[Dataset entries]

********************

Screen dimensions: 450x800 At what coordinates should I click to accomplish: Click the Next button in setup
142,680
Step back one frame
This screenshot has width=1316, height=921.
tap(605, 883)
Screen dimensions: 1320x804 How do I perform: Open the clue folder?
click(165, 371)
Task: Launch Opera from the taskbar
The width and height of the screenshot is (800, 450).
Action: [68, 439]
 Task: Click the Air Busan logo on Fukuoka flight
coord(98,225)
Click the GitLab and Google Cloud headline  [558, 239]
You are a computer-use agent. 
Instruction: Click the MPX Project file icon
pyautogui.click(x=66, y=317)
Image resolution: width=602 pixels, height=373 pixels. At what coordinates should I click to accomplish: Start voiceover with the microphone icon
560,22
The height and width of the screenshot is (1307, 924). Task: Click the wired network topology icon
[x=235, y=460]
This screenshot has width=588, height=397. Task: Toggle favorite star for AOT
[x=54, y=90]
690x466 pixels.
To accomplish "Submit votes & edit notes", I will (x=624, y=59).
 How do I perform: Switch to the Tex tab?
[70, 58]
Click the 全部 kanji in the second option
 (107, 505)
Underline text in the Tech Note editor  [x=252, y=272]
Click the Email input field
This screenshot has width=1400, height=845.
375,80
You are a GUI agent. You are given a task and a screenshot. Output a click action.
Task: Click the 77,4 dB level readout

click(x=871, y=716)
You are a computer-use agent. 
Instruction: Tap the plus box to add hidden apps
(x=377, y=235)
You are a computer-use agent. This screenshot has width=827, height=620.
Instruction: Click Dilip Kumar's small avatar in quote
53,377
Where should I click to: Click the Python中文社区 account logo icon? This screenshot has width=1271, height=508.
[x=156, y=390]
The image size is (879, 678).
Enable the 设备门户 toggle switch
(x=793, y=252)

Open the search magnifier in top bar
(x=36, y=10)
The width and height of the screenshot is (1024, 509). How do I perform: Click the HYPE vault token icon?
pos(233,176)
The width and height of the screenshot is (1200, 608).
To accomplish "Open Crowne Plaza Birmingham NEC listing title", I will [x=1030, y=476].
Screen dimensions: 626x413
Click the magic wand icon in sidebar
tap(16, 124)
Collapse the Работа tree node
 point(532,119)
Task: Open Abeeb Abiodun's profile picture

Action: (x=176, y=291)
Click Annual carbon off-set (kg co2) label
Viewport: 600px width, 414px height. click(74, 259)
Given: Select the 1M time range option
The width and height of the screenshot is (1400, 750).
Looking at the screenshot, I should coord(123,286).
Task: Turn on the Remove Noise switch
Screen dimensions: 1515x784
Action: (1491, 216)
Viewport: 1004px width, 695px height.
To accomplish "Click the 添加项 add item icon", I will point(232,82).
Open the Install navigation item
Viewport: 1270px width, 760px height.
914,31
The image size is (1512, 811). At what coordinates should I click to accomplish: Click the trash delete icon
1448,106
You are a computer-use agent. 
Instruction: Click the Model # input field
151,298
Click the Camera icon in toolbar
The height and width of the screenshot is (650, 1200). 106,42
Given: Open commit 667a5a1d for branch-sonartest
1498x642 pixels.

********************

Exercise description >>
Locate the lines above that hold the word "item". Show every one of them.

Solved problem >>
To accomplish "Click the 添加项 add item icon", I will point(232,82).
Open the Install navigation item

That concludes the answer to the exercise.